→ **TEXT UNDER STUDY**:
Thursday, November 29, 2007

Is Your Parent Over-medicated?

Overmedication and adverse interaction of drugs are a common problem for older people.Older adults may not need the same dose of medication they have taken for many years due to changes in the body. For example, the body rids of many medications through the kidneys, but kidney function decreases with age. The medication dose does not leave the bloodstream at the same rate, so the blood levels can creep upward, resulting in over-medication.

Also, many drugs have interactions with food or other drugs in older people that would not occur in younger persons. And, prescription drugs can interact with over-the-counter medications to create a serious health problem.

Problems with medication can occur because the patient lacks adequate information to make informed choices about their schedule for taking presciption drugs, or over-the-counter medications. Patients do not always receive adequate information about drug interactions, and patients often do not ask enough questions about side effects or interactions which may occur.

Overmedication can occur when several physicians prescribe drugs for a patient, and are unaware of other medications the patient is taking. Problems can also arise when there is no system in place to ensure that medications are taken as prescribed.

Possible side effects of overmedication may include:

Slowed reaction: speech, movement and thought
Increased confusion
Unsteady gait
Dry mouth
Blurry vision
Increased agitation
Uncontrollable repetitive movement of the tongue, feet, hands and trunk

If you notice any of these changes, or changes in the overall well-being
of your parent, you may want to suggest that they schedule an appointment with their doctor. In order for this appointment to be successful, your parent should take with them a list of all drugs — prescribed and over-the-counter — they are currently taking.

The pharmacist is also an excellent source of information about drugs and should be consulted as well as the physician. A pharmacist can discuss not only possible interactions and problems with a medication, but suggest strategies for managing medication as well. Your pharmacist can advise you and your parent if a visit to the physician and a review of medication is needed.


1. Help your parent make a list of prescriptions and over-the-counter medications they are currently taking. Go through their medicine cabinet and kitchen shelves with your parents and throw out all outdated prescriptions and medications.

2. Make sure that they are only getting their prescriptions filled at one pharmacy or, if they are using a mail-away service, that anyone filling their prescriptions has the complete list of medications in their file.

3. Remind them to discuss any new prescriptions with their pharmacist to make sure they understand the possible side effects, possible interactions, and that the pharmacist has added it to their file.

→ **RECORDS SHOWN**:

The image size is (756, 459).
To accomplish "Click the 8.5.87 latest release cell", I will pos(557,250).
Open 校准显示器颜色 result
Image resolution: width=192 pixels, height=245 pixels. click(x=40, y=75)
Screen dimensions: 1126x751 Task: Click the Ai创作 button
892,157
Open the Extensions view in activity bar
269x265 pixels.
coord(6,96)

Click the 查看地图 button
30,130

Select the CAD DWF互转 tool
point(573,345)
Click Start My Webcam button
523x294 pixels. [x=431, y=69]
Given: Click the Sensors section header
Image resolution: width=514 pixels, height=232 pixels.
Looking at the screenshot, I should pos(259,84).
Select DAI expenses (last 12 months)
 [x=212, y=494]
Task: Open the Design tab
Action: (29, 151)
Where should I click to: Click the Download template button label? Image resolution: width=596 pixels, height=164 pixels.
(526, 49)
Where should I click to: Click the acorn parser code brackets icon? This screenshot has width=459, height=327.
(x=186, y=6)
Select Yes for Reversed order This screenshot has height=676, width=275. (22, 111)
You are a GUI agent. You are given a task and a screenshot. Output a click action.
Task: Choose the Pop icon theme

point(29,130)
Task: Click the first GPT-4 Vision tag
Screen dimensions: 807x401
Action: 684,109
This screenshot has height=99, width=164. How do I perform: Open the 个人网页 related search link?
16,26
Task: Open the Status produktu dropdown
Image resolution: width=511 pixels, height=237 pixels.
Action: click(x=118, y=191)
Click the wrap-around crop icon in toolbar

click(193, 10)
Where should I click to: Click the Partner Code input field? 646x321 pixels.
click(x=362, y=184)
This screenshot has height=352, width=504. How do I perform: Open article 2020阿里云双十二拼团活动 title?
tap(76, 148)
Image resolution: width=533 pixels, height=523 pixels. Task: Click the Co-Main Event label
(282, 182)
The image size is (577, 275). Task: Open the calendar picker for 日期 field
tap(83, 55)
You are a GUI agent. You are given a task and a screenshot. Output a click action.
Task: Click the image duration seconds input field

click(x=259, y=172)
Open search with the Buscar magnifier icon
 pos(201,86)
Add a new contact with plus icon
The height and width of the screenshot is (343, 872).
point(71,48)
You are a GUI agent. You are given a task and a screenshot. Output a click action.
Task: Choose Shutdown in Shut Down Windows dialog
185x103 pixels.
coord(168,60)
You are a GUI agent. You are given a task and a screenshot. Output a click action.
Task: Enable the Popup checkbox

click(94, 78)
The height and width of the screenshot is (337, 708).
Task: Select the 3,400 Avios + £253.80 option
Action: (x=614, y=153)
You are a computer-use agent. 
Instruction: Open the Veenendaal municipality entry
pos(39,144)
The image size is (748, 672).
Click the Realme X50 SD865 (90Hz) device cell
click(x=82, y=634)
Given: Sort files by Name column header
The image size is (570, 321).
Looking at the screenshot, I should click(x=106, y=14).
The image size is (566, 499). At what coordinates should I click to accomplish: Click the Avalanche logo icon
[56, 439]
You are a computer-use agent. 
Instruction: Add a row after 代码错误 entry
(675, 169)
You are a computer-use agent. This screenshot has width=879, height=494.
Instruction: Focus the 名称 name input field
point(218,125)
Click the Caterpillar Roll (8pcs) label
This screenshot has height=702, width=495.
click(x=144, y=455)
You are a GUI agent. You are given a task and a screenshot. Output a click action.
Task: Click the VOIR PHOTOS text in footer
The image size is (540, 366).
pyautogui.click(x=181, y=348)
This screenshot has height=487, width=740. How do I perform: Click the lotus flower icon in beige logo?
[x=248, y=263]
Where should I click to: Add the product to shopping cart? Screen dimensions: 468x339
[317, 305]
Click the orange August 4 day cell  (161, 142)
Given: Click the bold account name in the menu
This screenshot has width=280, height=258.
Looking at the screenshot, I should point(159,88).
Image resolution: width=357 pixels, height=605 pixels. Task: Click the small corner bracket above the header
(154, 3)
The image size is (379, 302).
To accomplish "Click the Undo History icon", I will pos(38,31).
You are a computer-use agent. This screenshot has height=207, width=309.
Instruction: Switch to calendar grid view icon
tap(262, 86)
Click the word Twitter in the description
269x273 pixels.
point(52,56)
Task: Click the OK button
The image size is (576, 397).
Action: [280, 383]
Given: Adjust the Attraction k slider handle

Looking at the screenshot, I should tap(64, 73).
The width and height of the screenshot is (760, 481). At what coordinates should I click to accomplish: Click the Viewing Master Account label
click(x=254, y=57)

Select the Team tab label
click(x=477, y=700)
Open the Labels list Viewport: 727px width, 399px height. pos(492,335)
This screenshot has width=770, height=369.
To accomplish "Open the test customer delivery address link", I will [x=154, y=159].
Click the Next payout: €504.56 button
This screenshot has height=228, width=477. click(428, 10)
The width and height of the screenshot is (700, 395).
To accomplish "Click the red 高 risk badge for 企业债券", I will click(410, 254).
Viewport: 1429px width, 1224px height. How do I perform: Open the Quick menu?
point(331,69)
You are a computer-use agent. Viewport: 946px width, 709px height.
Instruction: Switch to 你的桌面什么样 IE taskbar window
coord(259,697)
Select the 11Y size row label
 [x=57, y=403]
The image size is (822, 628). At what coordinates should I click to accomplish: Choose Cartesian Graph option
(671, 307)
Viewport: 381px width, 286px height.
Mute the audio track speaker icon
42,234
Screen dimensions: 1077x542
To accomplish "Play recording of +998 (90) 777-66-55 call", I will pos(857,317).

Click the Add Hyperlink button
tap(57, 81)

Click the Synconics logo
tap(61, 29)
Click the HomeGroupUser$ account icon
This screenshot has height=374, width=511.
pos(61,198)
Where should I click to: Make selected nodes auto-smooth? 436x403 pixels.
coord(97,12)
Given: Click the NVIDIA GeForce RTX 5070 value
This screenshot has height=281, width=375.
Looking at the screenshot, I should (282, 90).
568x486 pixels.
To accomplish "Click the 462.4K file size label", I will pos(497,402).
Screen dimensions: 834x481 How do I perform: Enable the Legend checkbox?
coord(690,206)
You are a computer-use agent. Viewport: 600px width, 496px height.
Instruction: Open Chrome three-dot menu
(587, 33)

→ **APPLY WHAT YOU READ**:
(a) From the overmedication article, extract the passage between "Overmedication can occur" and "over-the-counter — they are currently taking.", inclusive.
(b) Answer these questions from the overmedication article:
(i) Through which organs does the body rid itself of many medications?
(ii) What should a parent take to a doctor's appointment so that it is successful?
(iii) At how many pharmacies should a parent's prescriptions be filled?

→ **TASK-BY-TASK SOLUTIONS**:
(a)
Overmedication can occur when several physicians prescribe drugs for a patient, and are unaware of other medications the patient is taking. Problems can also arise when there is no system in place to ensure that medications are taken as prescribed.

Possible side effects of overmedication may include:

Slowed reaction: speech, movement and thought
Increased confusion
Unsteady gait
Dry mouth
Blurry vision
Increased agitation
Uncontrollable repetitive movement of the tongue, feet, hands and trunk

If you notice any of these changes, or changes in the overall well-being
of your parent, you may want to suggest that they schedule an appointment with their doctor. In order for this appointment to be successful, your parent should take with them a list of all drugs — prescribed and over-the-counter — they are currently taking.

(b)
(i) The kidneys.
(ii) A list of all drugs they are currently taking, both prescribed and over-the-counter.
(iii) One.